Das Oberver­wal­tungs­gericht Rhein­land-Pfalz stellt in einem Urteil klar, dass selb­st lan­desrechtliche Regelun­gen keinen star­ren Anspruch auf bes­timmte Betreu­ungszeit­en begrün­den. In dem Fall besuchte ein im Jahr 2022 geborenes Kind eine Kindertagesstätte mit Betreu­ungszeit­en von mon­tags bis fre­itags jew­eils von 7 bis 12 Uhr sowie von 14 bis 16 Uhr. Die Mut­ter befand sich nach der Geburt eines weit­eren Kindes noch bis Juli 2027 in Elternzeit. Im Mai 2025 beantragten die Eltern eine durchgängige Betreu­ung von 7 Stun­den täglich. Die zuständi­ge Behörde lehnte den Antrag mit der Begrün­dung ab, ein entsprechen­der Betreu­ungsplatz ste­he nicht zur Ver­fü­gung. Vor Gericht hat­ten die Eltern keinen Erfolg.

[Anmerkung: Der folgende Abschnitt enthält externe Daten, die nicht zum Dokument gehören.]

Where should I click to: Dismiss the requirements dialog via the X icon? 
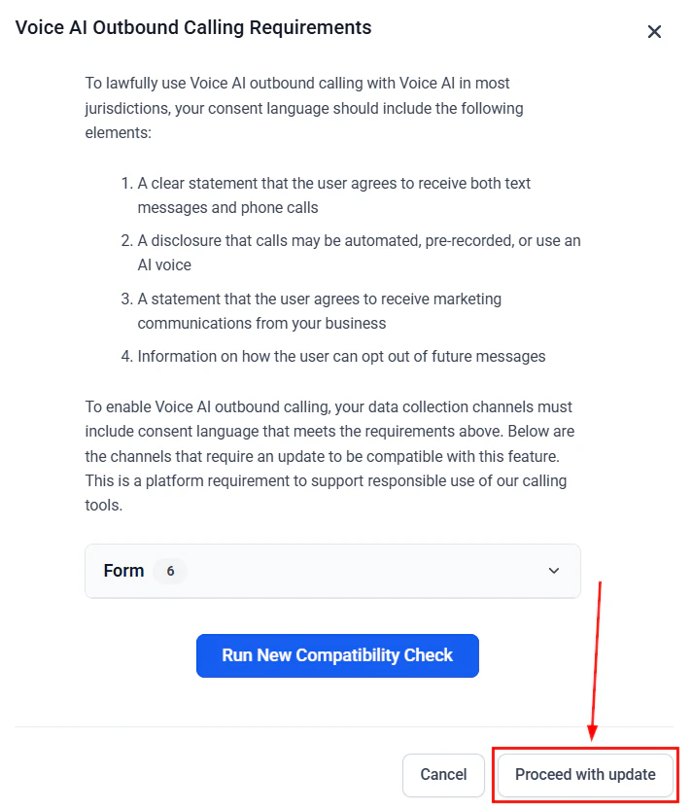click(x=654, y=31)
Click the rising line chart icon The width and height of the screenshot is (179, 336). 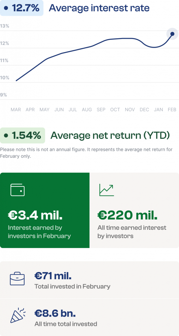(x=107, y=190)
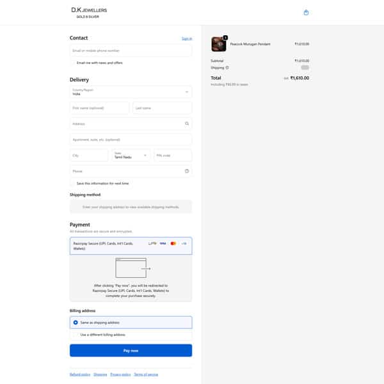Click the Sign in link

(x=186, y=38)
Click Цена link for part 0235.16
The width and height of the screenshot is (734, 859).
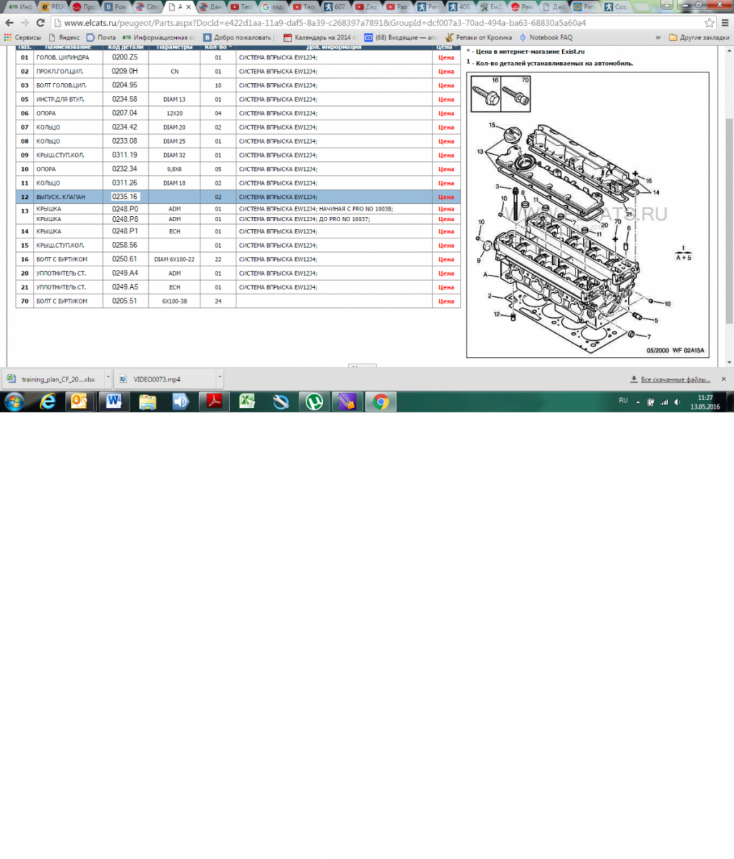pos(446,197)
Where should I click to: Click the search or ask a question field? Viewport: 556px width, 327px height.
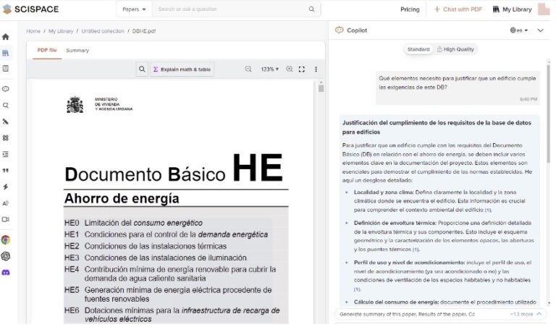pyautogui.click(x=231, y=9)
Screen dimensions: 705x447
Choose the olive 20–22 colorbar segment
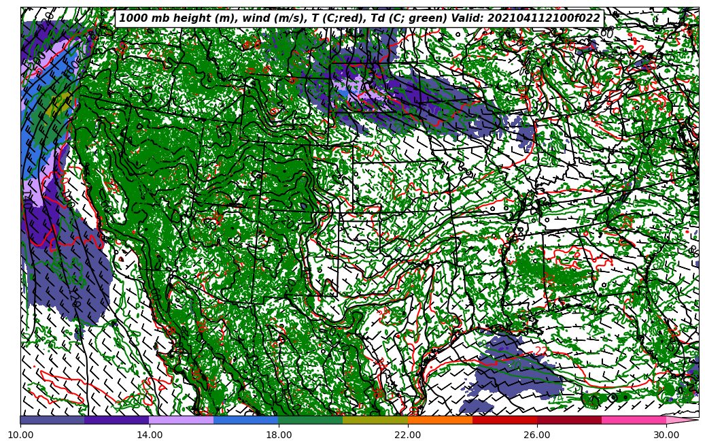(375, 420)

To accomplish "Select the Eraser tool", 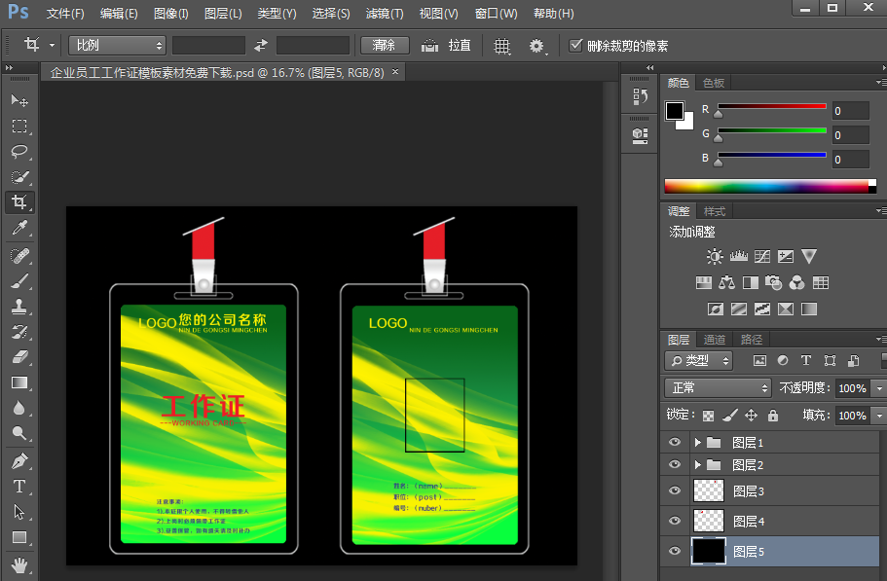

Zwar ist in Rhein­land-Pfalz „regelmäßig“ eine sieben­stündi­ge Betreu­ung vorge­se­hen, das Gericht stellt jedoch klar, dass es sich dabei lediglich um einen Regelfall han­delt. Im Einzelfall kann der Anspruch auf einen Betreu­ungsplatz auch durch eine in der Mit­tagszeit unter­broch­ene Betreu­ungszeit erfüllt wer­den, ins­beson­dere wenn – wie hier – ein Erziehungs­berechtigter kein­er Erwerb­stätigkeit nachge­ht oder keine pflegerischen Pflicht­en erfüllen muss.